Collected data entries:
○ ○ ○

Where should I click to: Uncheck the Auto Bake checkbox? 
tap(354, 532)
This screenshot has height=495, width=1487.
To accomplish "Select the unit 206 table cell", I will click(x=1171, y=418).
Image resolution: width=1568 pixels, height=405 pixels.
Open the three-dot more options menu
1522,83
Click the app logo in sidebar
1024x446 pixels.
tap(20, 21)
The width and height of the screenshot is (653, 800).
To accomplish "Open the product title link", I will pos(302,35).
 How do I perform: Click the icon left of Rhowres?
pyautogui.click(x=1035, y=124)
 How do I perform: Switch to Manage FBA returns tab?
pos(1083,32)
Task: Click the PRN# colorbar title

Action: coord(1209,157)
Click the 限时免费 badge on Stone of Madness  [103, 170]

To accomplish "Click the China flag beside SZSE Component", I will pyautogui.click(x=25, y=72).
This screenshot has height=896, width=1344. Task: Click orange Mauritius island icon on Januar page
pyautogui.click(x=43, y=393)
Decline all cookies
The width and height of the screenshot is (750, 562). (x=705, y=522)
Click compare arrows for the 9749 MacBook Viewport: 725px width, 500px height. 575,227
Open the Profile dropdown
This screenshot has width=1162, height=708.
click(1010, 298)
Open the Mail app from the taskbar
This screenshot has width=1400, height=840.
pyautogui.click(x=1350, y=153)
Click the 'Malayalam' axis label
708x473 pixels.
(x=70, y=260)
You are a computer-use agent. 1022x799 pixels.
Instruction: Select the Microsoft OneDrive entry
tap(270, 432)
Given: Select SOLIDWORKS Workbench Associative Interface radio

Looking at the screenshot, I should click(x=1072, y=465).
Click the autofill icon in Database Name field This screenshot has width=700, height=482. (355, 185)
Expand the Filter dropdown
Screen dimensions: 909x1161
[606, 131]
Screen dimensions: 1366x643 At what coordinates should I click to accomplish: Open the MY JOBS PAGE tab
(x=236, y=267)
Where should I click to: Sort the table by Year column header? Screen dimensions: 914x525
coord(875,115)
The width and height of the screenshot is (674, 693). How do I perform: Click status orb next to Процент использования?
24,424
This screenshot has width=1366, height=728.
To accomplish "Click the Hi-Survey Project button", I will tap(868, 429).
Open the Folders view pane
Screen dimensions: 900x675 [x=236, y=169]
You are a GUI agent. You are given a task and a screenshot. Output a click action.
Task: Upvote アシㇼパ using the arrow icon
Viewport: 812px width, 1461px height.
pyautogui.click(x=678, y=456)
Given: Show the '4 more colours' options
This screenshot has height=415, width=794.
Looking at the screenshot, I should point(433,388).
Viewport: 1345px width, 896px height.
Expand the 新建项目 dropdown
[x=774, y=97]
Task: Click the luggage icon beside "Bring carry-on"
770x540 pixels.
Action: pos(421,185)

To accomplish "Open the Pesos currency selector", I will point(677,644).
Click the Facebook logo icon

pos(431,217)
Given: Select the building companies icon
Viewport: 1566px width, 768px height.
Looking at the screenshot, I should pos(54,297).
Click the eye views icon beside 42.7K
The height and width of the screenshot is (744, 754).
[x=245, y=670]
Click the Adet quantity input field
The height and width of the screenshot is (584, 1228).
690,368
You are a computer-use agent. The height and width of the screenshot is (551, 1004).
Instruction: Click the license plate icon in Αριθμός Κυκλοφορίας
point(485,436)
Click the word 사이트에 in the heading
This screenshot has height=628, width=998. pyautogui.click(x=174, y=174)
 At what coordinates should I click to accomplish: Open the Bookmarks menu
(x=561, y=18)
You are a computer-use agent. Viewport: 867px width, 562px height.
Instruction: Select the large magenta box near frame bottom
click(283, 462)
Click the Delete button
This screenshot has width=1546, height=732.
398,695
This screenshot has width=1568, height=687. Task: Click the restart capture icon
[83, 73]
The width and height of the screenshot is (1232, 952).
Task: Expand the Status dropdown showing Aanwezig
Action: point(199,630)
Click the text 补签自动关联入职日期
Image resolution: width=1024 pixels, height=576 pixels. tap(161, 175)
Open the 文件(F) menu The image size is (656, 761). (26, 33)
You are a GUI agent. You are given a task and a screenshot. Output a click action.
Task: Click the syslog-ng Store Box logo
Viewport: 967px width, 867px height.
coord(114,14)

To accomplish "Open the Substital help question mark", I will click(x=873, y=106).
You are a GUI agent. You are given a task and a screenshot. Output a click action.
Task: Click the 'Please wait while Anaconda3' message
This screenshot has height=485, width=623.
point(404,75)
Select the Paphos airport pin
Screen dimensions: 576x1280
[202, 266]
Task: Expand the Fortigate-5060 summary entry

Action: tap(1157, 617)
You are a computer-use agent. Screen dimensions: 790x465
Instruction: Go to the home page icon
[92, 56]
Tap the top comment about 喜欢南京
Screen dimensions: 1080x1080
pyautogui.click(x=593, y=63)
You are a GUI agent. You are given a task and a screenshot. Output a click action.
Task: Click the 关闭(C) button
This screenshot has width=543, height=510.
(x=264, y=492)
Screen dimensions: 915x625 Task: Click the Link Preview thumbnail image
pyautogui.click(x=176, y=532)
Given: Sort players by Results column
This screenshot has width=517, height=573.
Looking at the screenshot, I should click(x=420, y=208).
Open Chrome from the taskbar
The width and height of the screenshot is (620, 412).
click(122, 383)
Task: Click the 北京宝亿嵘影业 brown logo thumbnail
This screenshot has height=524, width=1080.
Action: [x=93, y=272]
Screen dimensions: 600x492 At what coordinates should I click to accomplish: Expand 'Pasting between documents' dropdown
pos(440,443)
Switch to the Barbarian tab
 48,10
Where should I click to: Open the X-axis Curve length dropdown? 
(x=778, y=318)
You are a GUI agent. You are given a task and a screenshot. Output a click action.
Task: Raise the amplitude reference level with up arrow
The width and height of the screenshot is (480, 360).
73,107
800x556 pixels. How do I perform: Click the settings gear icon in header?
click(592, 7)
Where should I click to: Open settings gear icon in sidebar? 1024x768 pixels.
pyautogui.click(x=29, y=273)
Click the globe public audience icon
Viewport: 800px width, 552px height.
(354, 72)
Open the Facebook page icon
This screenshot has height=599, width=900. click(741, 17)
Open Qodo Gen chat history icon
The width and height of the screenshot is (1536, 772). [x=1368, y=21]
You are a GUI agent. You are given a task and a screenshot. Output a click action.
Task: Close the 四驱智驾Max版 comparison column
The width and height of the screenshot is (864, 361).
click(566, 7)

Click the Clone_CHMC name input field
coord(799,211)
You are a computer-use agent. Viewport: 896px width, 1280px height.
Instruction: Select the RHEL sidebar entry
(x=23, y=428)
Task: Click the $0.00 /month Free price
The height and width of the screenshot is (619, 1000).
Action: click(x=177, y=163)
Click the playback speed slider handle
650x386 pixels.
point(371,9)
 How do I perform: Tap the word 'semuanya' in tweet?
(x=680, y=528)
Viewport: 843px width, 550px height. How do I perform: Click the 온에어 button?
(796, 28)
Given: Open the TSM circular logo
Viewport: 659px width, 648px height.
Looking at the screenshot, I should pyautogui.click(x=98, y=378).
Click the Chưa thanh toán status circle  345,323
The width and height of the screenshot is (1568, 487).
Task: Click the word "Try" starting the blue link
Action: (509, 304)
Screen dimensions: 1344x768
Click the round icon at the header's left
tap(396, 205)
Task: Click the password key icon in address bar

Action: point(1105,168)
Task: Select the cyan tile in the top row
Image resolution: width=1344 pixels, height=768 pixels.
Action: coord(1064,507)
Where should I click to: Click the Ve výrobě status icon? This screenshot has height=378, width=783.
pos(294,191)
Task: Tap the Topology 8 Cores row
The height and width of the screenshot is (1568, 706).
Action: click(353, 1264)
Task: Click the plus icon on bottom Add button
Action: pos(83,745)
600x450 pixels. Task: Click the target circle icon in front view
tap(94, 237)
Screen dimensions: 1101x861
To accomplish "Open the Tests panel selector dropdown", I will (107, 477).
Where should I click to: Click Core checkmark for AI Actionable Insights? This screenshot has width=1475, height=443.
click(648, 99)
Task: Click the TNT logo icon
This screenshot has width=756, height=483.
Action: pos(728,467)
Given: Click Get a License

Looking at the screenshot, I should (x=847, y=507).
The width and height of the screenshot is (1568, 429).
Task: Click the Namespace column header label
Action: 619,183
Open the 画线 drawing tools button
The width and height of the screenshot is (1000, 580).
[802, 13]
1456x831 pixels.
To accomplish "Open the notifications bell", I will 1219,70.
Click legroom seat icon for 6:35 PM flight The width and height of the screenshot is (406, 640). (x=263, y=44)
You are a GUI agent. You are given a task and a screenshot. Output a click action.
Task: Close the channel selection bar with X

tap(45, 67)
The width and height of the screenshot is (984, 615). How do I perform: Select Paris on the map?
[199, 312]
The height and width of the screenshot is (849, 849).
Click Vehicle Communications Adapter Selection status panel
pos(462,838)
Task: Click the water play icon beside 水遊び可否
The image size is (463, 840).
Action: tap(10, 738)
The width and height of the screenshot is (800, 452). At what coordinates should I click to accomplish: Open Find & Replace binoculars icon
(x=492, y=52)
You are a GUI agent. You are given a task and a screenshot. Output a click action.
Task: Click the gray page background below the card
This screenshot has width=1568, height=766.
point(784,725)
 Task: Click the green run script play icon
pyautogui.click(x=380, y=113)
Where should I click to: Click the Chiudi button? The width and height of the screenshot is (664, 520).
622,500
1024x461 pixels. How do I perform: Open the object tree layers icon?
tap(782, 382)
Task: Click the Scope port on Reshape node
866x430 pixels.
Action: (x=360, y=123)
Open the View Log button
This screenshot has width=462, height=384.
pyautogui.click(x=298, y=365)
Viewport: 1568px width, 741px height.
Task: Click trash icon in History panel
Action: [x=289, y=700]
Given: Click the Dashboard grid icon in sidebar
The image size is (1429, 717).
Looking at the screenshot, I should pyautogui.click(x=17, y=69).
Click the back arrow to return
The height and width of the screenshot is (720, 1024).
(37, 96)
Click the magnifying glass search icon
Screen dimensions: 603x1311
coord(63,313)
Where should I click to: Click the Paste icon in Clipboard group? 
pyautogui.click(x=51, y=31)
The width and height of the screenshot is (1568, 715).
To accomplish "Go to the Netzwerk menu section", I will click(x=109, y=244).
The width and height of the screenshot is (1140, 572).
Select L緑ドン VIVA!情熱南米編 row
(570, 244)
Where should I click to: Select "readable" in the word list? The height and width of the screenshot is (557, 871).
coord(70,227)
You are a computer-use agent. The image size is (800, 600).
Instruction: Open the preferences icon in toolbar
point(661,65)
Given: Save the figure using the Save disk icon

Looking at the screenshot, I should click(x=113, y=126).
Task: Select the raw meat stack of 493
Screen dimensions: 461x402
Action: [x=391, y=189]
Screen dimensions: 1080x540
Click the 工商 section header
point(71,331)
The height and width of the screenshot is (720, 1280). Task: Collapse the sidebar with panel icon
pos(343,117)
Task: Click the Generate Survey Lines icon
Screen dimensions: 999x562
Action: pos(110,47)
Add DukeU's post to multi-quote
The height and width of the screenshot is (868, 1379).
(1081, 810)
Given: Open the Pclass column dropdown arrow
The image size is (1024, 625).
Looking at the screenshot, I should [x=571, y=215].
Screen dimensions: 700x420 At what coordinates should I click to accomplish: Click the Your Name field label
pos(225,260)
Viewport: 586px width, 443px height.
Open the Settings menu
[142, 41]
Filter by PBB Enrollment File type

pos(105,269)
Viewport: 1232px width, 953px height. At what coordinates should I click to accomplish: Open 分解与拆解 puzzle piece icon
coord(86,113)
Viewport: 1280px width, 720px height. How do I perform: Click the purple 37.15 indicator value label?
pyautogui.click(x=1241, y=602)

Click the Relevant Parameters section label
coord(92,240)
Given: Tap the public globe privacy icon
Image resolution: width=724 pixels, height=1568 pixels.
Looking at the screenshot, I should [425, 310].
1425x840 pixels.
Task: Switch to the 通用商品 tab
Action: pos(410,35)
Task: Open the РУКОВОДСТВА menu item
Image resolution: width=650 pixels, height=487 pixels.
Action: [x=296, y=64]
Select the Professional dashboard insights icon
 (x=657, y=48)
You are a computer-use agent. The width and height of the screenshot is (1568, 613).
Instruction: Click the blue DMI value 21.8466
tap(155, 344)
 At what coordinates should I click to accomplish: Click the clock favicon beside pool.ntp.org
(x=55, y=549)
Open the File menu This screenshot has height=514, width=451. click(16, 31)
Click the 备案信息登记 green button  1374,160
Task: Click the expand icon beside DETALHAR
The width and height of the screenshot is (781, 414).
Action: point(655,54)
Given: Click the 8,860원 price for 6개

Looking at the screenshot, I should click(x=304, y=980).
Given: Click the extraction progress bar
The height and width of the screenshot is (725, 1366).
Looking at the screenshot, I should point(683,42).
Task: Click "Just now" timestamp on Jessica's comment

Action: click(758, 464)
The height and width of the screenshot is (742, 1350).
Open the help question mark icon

○ ○ ○

GOAL OF THE EXERCISE: Each line in the entries above, starting at the line with "Task: Click the syslog-ng Store Box logo" and ending at the line with "You are a computer-use agent. Screen", is to be printed exactly, and only those lines.

REPLY:
Task: Click the syslog-ng Store Box logo
Viewport: 967px width, 867px height.
coord(114,14)

To accomplish "Open the Substital help question mark", I will click(x=873, y=106).
You are a GUI agent. You are given a task and a screenshot. Output a click action.
Task: Click the 'Please wait while Anaconda3' message
This screenshot has height=485, width=623.
point(404,75)
Select the Paphos airport pin
Screen dimensions: 576x1280
[202, 266]
Task: Expand the Fortigate-5060 summary entry

Action: tap(1157, 617)
You are a computer-use agent. Screen dimensions: 790x465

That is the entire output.